Needless to say, I didn’t argue with him. He made me feel cherished and on some level, loved. I knew the idea of him loving me was crazy. I didn’t know him and he didn’t know me.
“Take me to your room please,” I said in a small voice.
He stood up and placed a hand out for me and I took it without a second thought.
We had sex that night and I lost my virginity and it was painful. Nothing like the books I read where the guy gets the girl wet enough so it won’t be as painful or any of that. He placed a condom on and I lay back on the bed and he kissed me. Then the next moment he was inside me. I bit my arm to muffle my screams, but nothing worked. I could feel the tear and he didn’t stop. He was enjoying it. What was torture for me was heaven for him.
Once his body left mine, he went to the bathroom and I grabbed my dress and placed it back on. There was blood on the sheets. I contemplated cleaning it up and thought better of it. So, I ran out of there and never spoke a word to him again.
Since that last horrific sexual encounter, I’ve never slept with another man. It’s not like I don’t want to, I just don’t want to feel that cheap again. Used and abused.
Pushing those memories aside I pull out one of my books to get a head start on next week’s exam when I notice Julia walking my way. She’s wearing a fluorescent dress with ballerina flats and a face full of makeup. You would never guess that she’s a man from a distance because she is actually quite beautiful.
“Sugar, I want to take you out. We are going to get you laid, and yes I mean fucked. You can’t keep the cobwebs up there forever, and I want to see a smile on that face. So tonight, we are going drinking and scouting,” she adds with a wink. I can’t help but laugh at her.
She tries with me, tries to make me step out of my comfort zone. I love her for it, but some things aren’t meant to be done. Some people aren’t meant to step out from their comfort zones. Sometimes I think I’m one of those people. I should stay locked in my zone. But maybe, just maybe, I might break free.
Your brain generates enough electricity to power a light bulb.
“How about we play?” I suggest to the two eager men practically circling me like a dog. I can’t let this situation get out of hand and give them the upper hand. I must keep my head on straight at all times. Otherwise, one wrong move could serve me badly.
“I say, how about you shut up and just be the slut that you are,” number two sneers at me. I’m sick of him. I can’t play anymore let alone let him touch me.
I reach for my first star and aim it at number two. He’s the sickest one. He will fight the hardest; I can see it in his eyes. He doesn’t care who he hurts, and he will continue doing it all his life. My star hits him straight in his thigh. I watch as the pain slices through him and he drops to the floor. He looks down at what I’ve put there and smiles and pulls it out.

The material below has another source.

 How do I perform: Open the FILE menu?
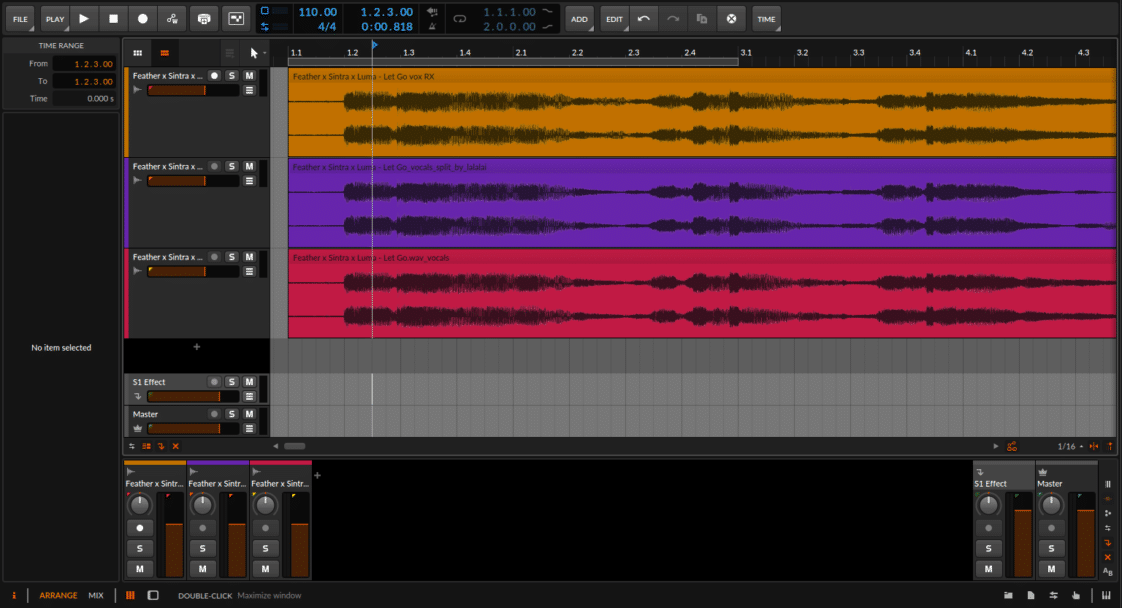click(x=19, y=18)
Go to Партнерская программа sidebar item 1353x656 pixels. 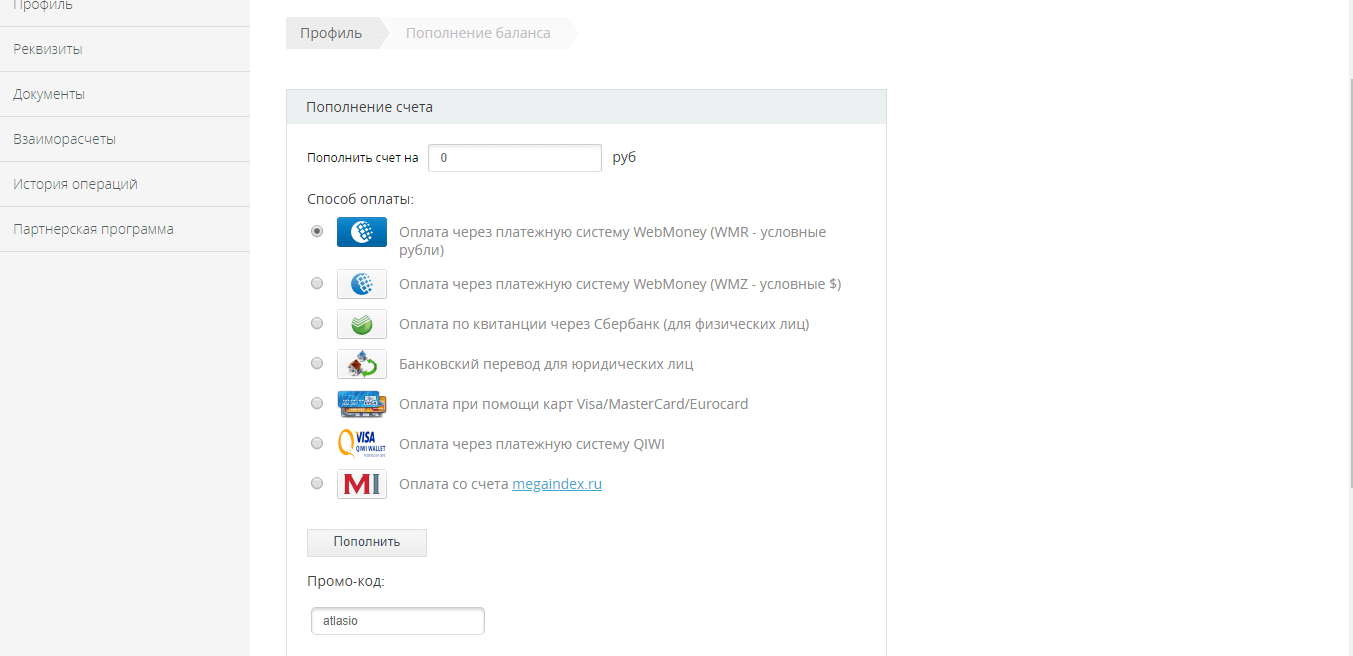tap(93, 229)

“I knew you weren’t a hooker. You have the same look in your eyes I have. You crave the blood, don’t you? You fucking love it? We are one of a kind, Kayla. We could do so much together.” He moves toward me with a wobbly step. I don’t answer him. There’s a part of me that craves it, and I love that, but he’s sick on a different level.

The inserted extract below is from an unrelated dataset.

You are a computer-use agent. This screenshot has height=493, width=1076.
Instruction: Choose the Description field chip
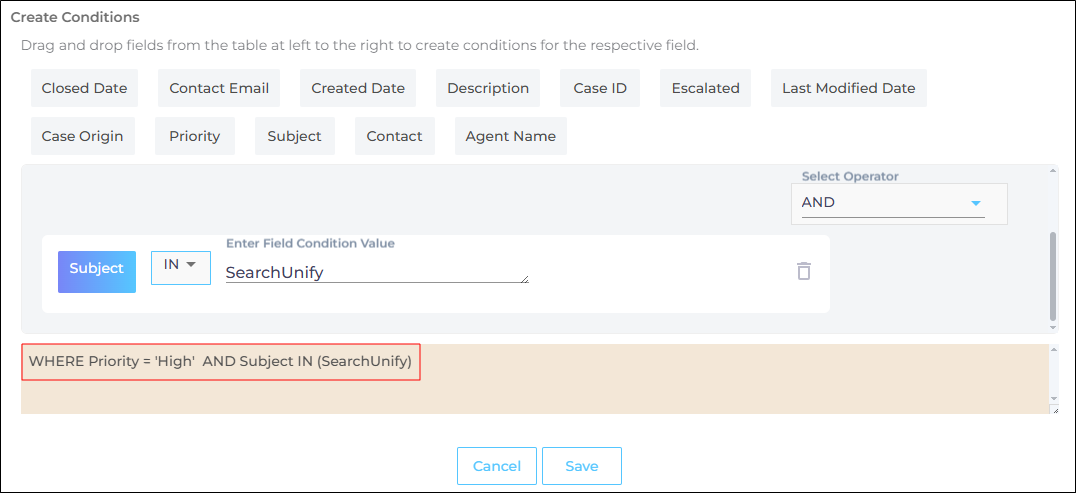tap(488, 88)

“I wouldn’t step closer, you might lose a penis.” I smile at him and show him my other star. This whole time, number one hasn’t moved. He’s watching us with curiosity written on his face. I wonder if he’ll like watching his friend die and not do a thing about it.
He laughs a menacing laugh at me and steps closer one more time. I don’t make threats I won’t keep. My star flies straight to his pants and hits the spot that brings him to his knees. I pull my gun from my small handbag and shoot him straight through the eye.

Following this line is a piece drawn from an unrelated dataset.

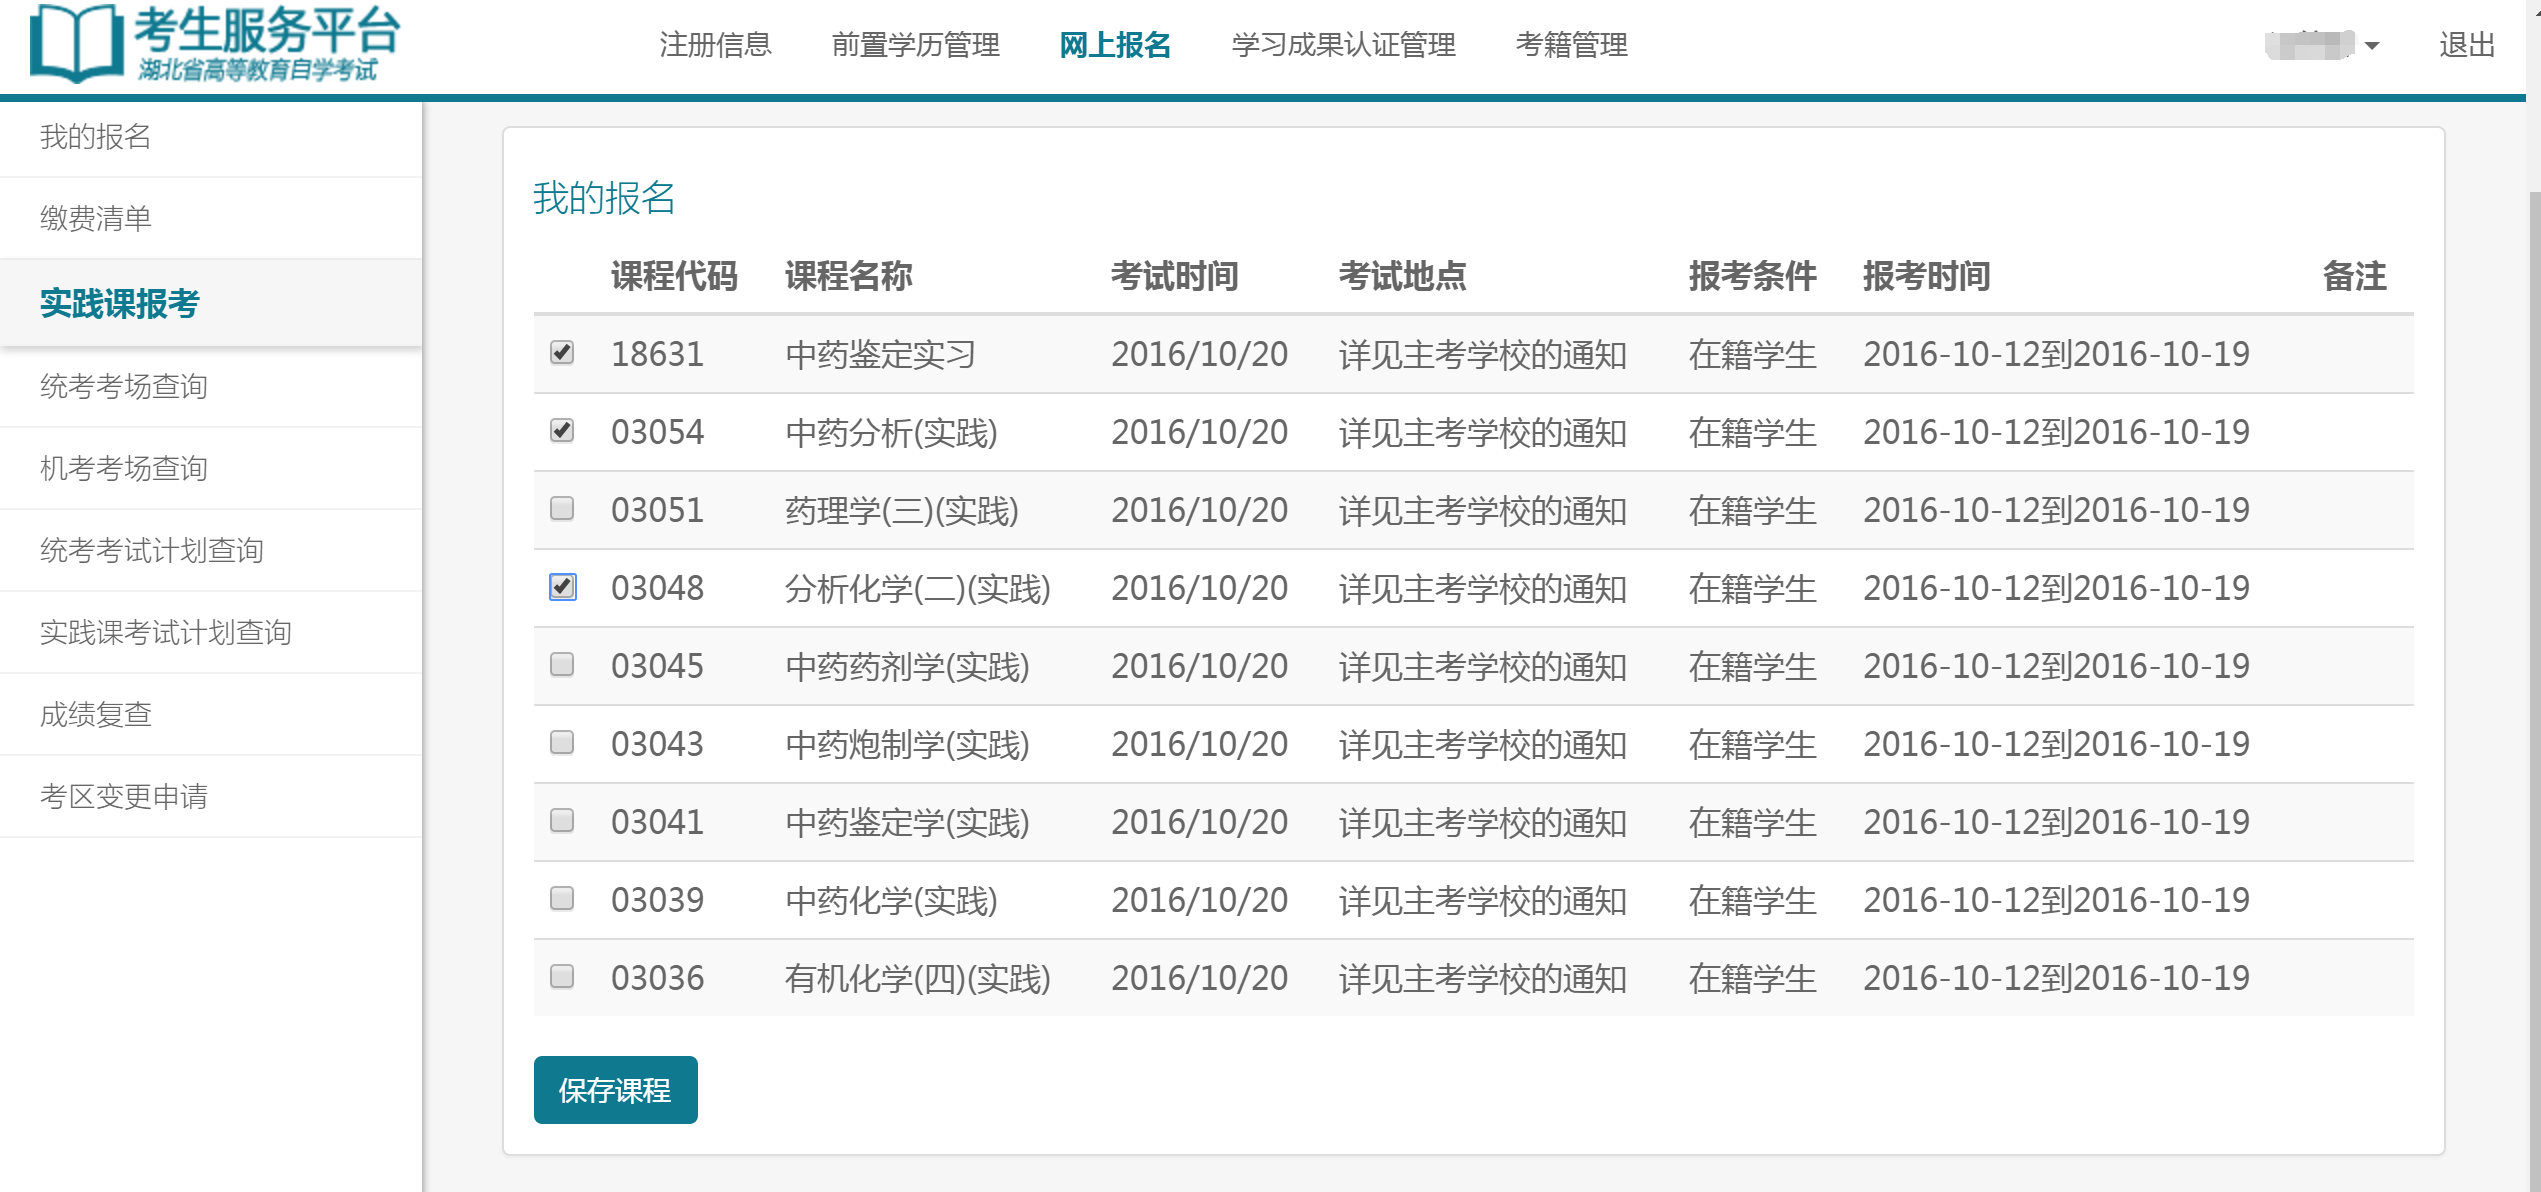The width and height of the screenshot is (2541, 1192).
Task: Enable checkbox for 03045 中药药剂学(实践)
Action: point(562,665)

I turn around in time to see number one making a run for the door. My aim is perfect, my star pinning his hand to the door. He slowly turns around, holding his free hand up in a surrender of peace. I know better than to fall for his attempt at making peace. He is sick. He smiles at me when I drop the gun and I wonder why he isn’t screaming yet. His hand must be painful. He smirks at me and my blood boils, so I throw the other star into his hand that is still held up.
This time he does scream. He tries to move, but realizes that each movement only makes it worse.
I start to sing him a song, not to calm him down, but to amuse myself. He looks at me like I’ve lost my mind, but he’s late to that party cause it was lost a long time ago.
I watch as the blood drips from his hands. I take joy in it, it’s hypnotizing. I want to sit here and watch as it creates its own puddle. Watch the beauty of the blood slowly tricking down. The sound is soothing and it calms my erratic heartbeat while I listen to it.